## WORK INSTRUCTIONS
1. Which bill numbers are mentioned in the California privacy bill summaries?
2. Can you resume the California privacy bill summaries, starting after their last sentence?

## TEXT FOR ANALYSIS
--------

Signed into law on October 7, 2021. 

Our Analysis

The State Registrar currently allows Californians to access vital records online—doing so requires the verification of that individual’s identity.

We opposed AB 751 and remain concerned that it will undermine Californians’ privacy and potentially permit discriminatory technologies to be used in the State Registrar’s office. Face surveillance systems are well-documented to be inaccurate and biased against various protected classes including

  • race
  • gender
  • age
  • disability status

CA Assembly Bill 917 (AB 917)

Author

Assemblymember Richard Bloom (D, 50th District)

The Bill

AB 917 expands the City and County of San Francisco and the Alameda-Contra Transit District's authorization to use on-vehicle cameras to enforce parking violations only in certain designated locations—allowing public transit authorities to use video image monitoring to enforce parking violations at any transit-only lane and at transit stops.

Full Bill Text

The Outcome

Signed into law on October 8, 2021.

Our Analysis

We opposed AB 917 and encouraged the legislature to consider alternative methods of improving transportation efficiency as increased surveillance of Californians bring risks of information misuse and inadvertent exposure.

CA Assembly Bill 984 (AB 984)

Author

Assemblymember Luz Rivas (D, 39th District)

The Bill

AB 984 would expand and make permanent the program authorizing digital license plates and vehicle registration cards. 

Full Bill Text

The Outcome

Failed to pass both houses. Must pass CA Assembly by January 31, 2022 or die.

Our Analysis

We opposed AB 984 because the use of digital license plate and digital vehicle registration card programs raise privacy, policing and equity concerns that should be addressed prior to making them permanent. Since electronic devices can gather extremely sensitive information such as location data, we also argued that the bill should put clear limitations on the information the vendor may collect and under what circumstances.

CA Senate Bill 623 (SB 623)

Author

Assemblymember Josh Newman (D, 29th District)

The Bill

SB 623 would have rolled back protections of CA Senate Bill 1268 by altering the type of consent required for a transportation agency to share personal information for marketing purposes. Additionally, SB 623 would have impacted impact ongoing litigation by declaring the substantive rolling back of privacy protections.

--------

## ENTRIES SUPPLIED
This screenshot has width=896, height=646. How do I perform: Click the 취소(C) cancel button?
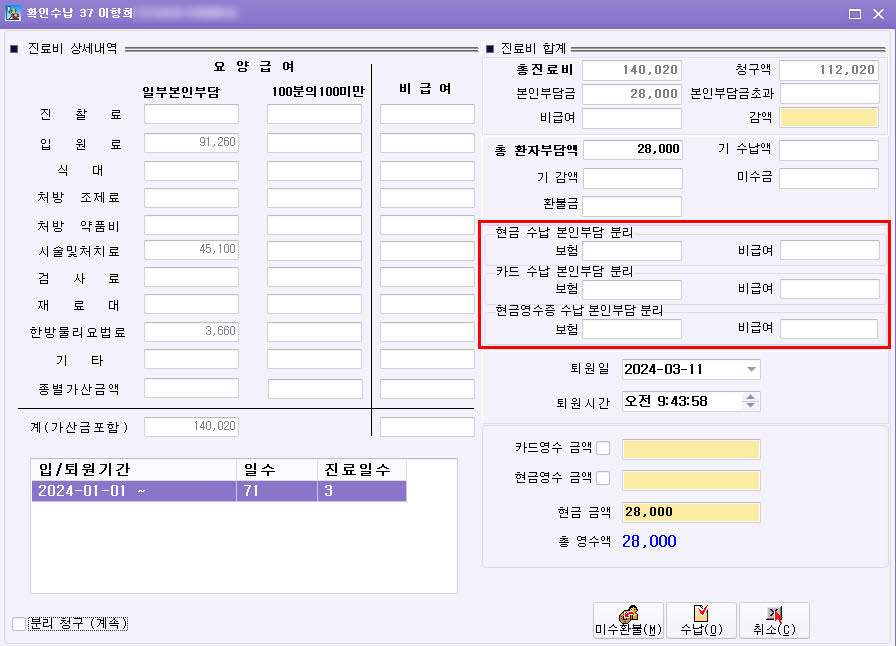pos(773,620)
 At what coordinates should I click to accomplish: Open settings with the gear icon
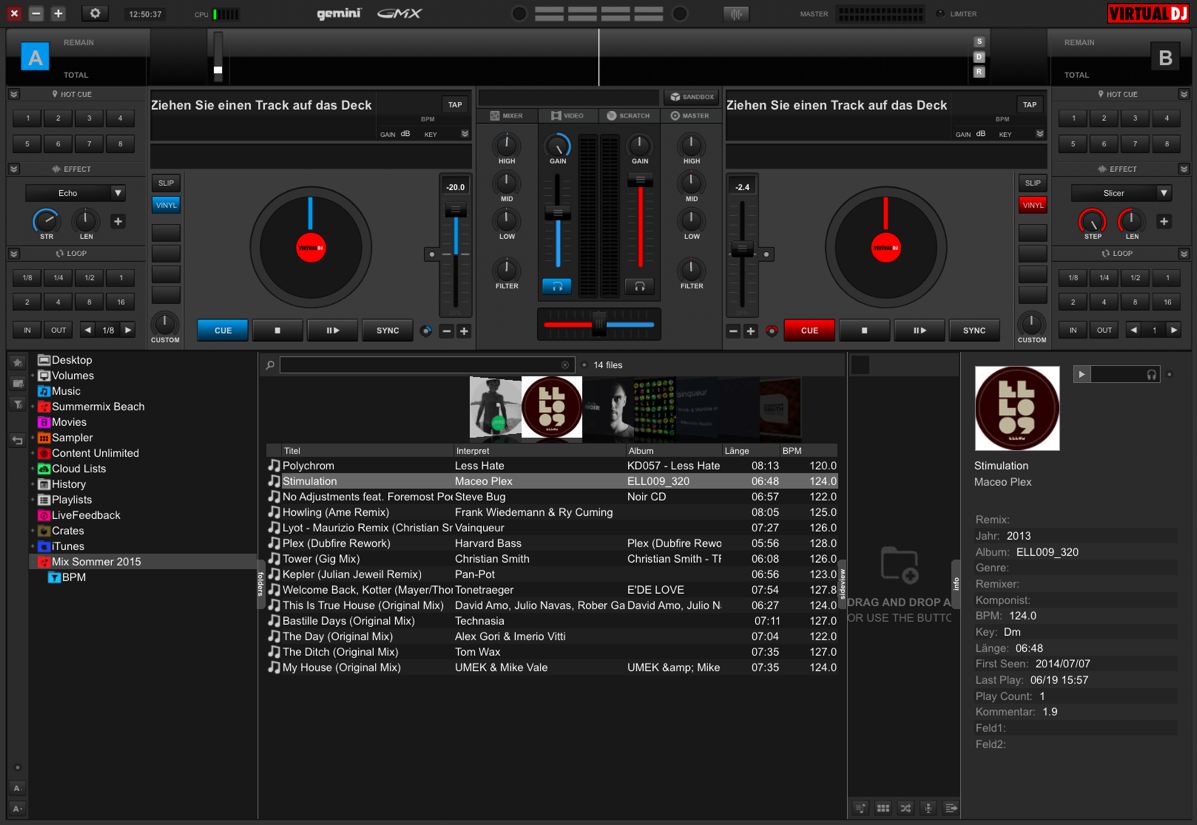coord(95,14)
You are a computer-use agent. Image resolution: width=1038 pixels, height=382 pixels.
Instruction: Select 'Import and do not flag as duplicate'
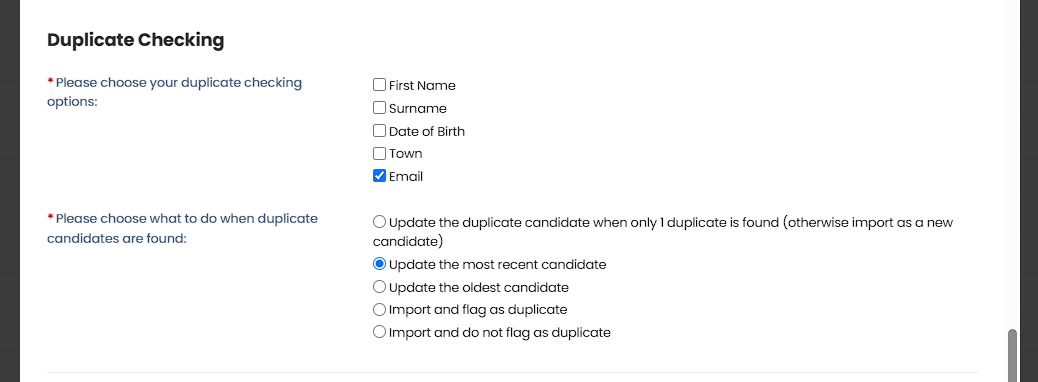click(379, 332)
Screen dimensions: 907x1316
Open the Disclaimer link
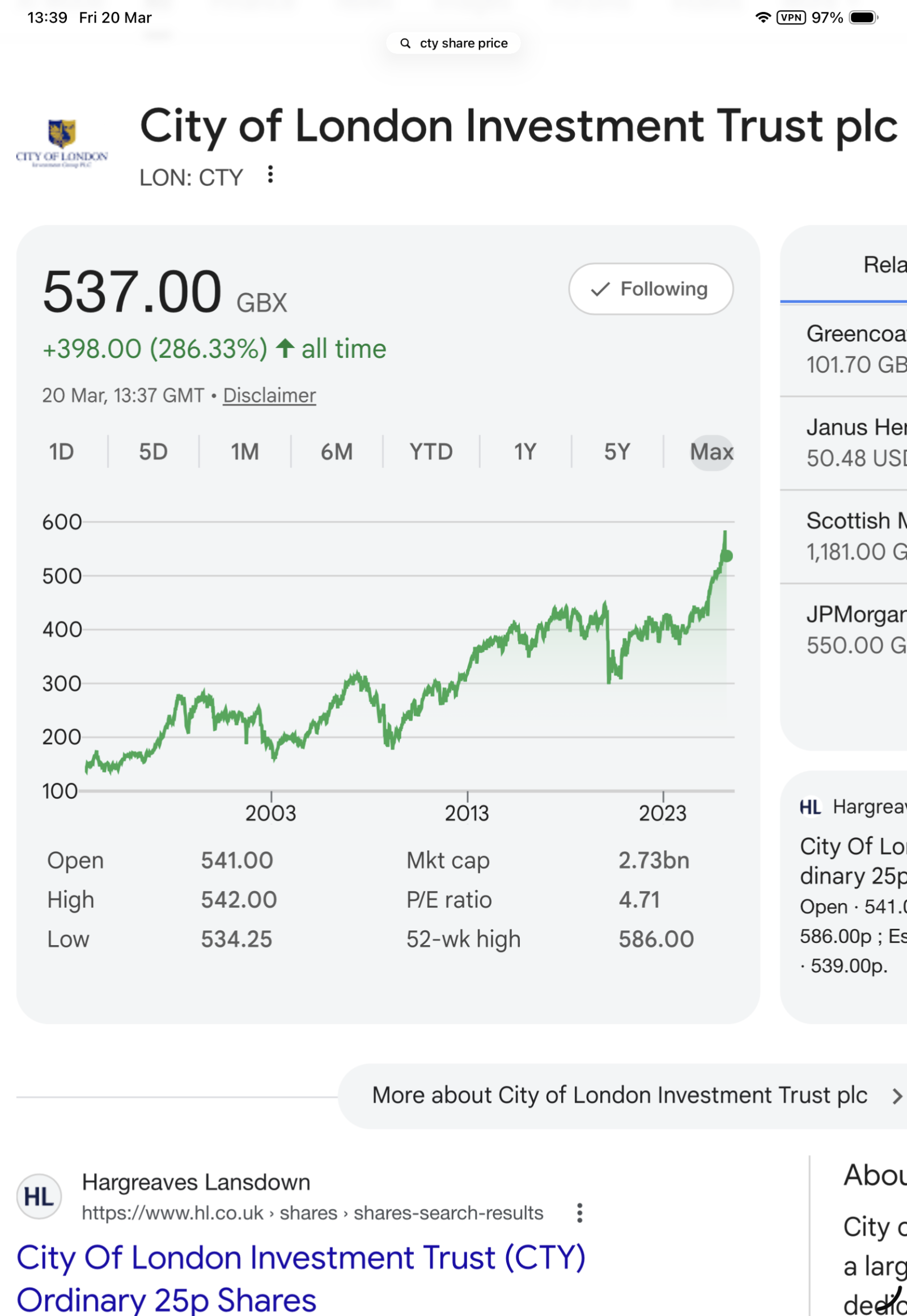tap(269, 395)
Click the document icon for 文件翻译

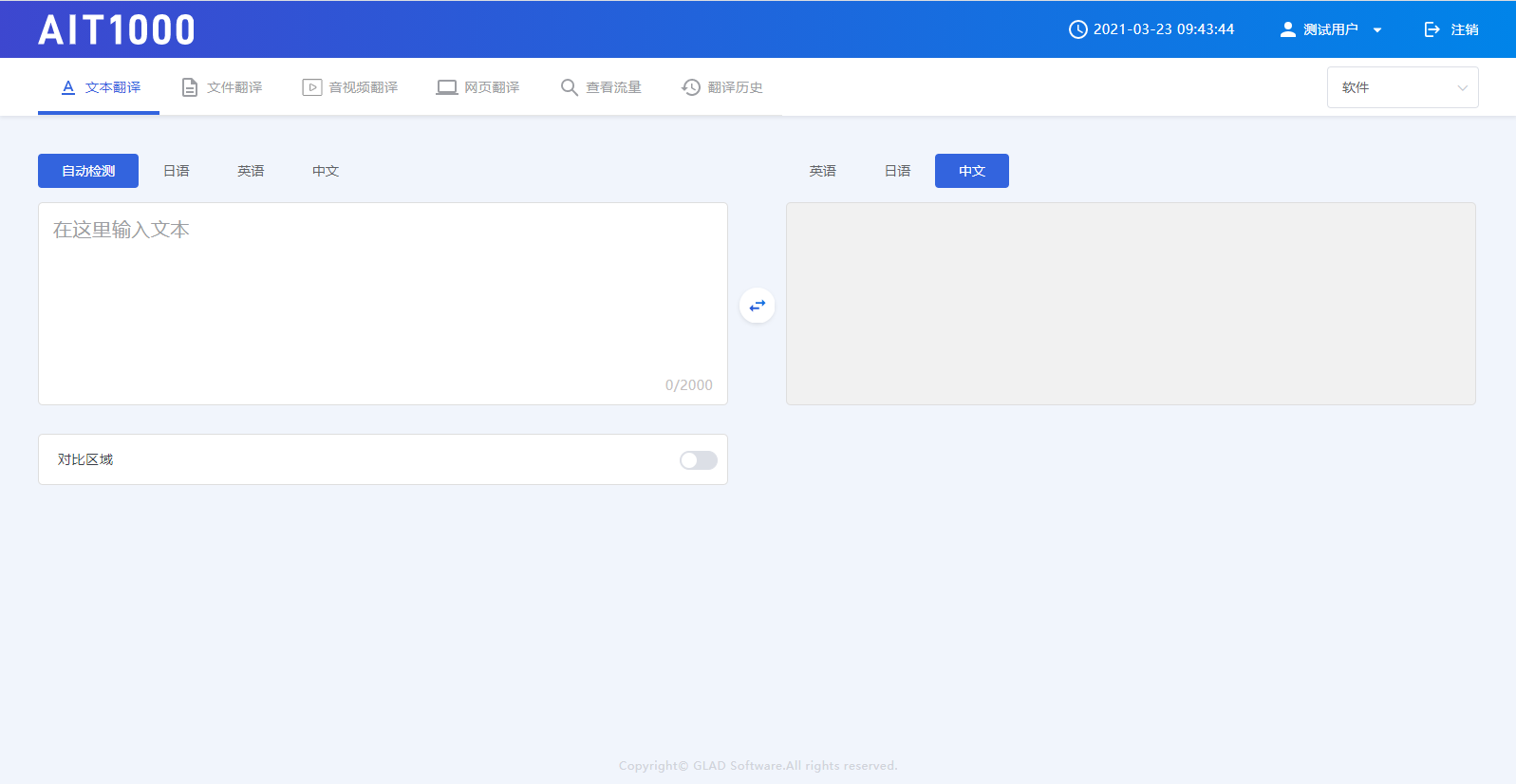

--------

## ANSWERS TO THE PROBLEMS
1. AB 751, AB 917, AB 984, SB 623, SB 1268

2.
Full Bill Text

The Outcome

Failed to pass Senate.

Our Analysis

In 2010, the California Legislature enacted CA Senate Bill 1268—establishing privacy standards that transportation agencies need to follow when, for instance, collecting information about consumers at toll roads. Despite this, millions of California drivers’ privacy rights have been violated by these agencies—resulting in ongoing and pending litigation.

We opposed AB 623 because it sought to both retroactively and prospectively roll back privacy protections to eliminate the liability of toll agencies in various ongoing lawsuits.

CA Senate Bill 744 (SB 744)

Author

Senator Steve Glazer (D, 7th District)

 

The Bill

SB 744 would create a program requiring health care providers across the state to notify the State Department of Public Health when an individual tests positive for COVID-19 and require the additional collection and reporting of household, workplace and travel information for the patient. This program would then facilitate the transfer of the patient information to a bona fide research institution of higher education for public health research purposes.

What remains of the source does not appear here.